With LockIt users can manage the accounts of banks, contacts, credit cards, ID’s, memberships, product keys, rewards programs, and websites. From this list alone you can see that it’s a very comprehensive app. Users can also create uncategorized entries as well for those items that don’t quite fit into a category on the list. What’s really cool is entering passwords for specific accounts is made super simple because there are a ton of company logo’d entry categories to choose from. For example I bank with Wells Fargo. I can log into LockIt, go to the “Bank Accounts” section on the menu, and tap the Wells Fargo logo to enter my banks personal information. I can even use LockIt to generate my password because it has an awesome strong password generator built in. Once it’s in it’s locked up nice and secure. With LockIt I can store my email, Facebook, Twitter, and other such id’s by simply going to the websites section and then tapping on the logo for each site I want to store. I can even add my own login to the list if the icon for the one I want isn’t there. The great thing is there are 60 sites on the list to start with so it’s very likely you will find the one you want right from the start.

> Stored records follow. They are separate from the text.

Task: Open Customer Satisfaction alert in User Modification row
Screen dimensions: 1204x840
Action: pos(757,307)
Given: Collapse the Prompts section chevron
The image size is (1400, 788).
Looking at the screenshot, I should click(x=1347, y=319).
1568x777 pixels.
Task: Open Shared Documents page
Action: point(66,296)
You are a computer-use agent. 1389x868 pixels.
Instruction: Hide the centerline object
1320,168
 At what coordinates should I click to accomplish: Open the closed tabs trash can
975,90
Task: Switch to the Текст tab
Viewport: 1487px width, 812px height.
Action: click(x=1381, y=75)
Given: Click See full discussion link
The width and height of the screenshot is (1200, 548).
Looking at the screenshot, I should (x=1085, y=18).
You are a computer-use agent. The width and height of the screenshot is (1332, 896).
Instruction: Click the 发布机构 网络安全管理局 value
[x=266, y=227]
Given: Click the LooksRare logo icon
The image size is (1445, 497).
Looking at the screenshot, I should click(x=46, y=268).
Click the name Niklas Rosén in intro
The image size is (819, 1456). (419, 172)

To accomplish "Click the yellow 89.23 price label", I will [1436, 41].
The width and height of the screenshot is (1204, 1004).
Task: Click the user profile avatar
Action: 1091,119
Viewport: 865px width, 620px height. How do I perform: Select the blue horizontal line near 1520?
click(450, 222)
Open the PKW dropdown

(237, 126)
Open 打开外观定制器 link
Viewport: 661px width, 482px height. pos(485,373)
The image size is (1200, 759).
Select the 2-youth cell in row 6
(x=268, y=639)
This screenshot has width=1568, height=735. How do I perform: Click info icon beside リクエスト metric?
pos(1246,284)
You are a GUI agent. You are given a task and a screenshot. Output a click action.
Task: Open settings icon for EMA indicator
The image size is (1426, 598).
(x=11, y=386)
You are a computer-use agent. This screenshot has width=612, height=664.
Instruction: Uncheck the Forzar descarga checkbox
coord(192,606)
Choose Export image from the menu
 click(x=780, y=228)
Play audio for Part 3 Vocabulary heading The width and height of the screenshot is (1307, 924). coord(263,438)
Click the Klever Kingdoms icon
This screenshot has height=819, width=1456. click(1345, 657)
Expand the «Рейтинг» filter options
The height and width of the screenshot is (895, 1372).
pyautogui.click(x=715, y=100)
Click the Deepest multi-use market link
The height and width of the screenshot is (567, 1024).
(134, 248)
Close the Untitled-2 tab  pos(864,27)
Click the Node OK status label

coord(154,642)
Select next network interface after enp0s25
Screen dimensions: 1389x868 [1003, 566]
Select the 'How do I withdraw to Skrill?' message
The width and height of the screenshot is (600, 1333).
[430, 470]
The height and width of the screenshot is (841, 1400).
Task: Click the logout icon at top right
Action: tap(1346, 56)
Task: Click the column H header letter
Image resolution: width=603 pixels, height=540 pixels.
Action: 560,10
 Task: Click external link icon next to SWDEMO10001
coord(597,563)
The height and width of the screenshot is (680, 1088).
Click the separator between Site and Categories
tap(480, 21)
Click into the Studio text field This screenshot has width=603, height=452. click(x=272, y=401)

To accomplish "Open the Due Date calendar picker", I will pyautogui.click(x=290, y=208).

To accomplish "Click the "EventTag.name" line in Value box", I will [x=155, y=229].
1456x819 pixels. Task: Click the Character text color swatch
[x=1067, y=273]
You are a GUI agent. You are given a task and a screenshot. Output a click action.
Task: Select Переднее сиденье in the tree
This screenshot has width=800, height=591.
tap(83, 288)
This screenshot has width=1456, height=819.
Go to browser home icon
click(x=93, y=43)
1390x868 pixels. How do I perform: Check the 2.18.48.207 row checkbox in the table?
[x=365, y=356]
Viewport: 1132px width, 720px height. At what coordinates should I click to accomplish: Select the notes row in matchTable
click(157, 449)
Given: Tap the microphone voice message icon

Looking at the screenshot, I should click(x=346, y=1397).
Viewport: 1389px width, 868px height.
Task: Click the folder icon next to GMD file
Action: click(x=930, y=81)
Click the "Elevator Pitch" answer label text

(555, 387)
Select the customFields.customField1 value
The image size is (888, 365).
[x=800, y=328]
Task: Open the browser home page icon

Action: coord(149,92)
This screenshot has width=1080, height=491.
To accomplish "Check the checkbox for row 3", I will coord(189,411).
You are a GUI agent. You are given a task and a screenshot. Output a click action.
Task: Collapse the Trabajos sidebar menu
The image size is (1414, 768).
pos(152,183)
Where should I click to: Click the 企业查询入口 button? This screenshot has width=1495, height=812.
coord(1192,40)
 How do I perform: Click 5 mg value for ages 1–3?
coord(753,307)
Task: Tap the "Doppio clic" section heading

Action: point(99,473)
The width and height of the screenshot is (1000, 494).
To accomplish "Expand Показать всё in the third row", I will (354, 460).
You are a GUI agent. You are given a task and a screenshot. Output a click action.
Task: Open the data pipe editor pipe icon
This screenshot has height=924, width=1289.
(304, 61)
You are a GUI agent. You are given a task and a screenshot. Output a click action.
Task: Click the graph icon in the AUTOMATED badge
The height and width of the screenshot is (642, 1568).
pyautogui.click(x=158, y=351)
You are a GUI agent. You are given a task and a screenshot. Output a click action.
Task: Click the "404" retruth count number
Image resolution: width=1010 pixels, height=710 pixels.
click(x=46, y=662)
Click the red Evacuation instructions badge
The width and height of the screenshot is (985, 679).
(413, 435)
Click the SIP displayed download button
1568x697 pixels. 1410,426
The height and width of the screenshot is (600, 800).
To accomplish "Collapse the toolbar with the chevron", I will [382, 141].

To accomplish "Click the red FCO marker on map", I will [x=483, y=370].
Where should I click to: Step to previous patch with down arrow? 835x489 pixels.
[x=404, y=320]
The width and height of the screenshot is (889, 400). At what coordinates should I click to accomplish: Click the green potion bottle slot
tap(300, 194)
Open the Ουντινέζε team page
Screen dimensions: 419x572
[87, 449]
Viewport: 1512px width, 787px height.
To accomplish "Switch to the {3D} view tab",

When dealing with something as important as a password manager people tend to ask what kind of security does the app have. I’m not expert in password app security so I had to trust the developers information on their iTunes page. So here is what it says:
- Military-grade AES 256-bit encryption protects your private information
- Your master password and encryption key are never stored so only you have access to your information
- Remotely wipe any device that is ever lost or stolen
- Self-destruct allows you to delete all data on your device after 10 failed login attempts
- Two-factor authentication securely authorizes new devices
- Industry-leading 50,000+ iterations of PBKDF2 prevents unauthorized access and brute-force attacks
In Conclusion…It’s Up To You
So there you have it folks. The top five password manager apps for iOS. All of these apps will basically do the same thing. They will all allow you to secure your password data, safely and securely. They all will give you one password to remember instead of hundreds. All of them usually have some form of password generation and data encryption. They all have their own look and feel but for the most part you would be fine using any of them! They are all fantastic pieces of software that are rock solid, secure, and kept up to date by great developers. My advice would be to get them all, take them all out for a “test drive” and choose the one that feels right for you! Whatever you do make sure you get one of them because remembering hundreds of passwords is just plain silly and seriously inconvenient!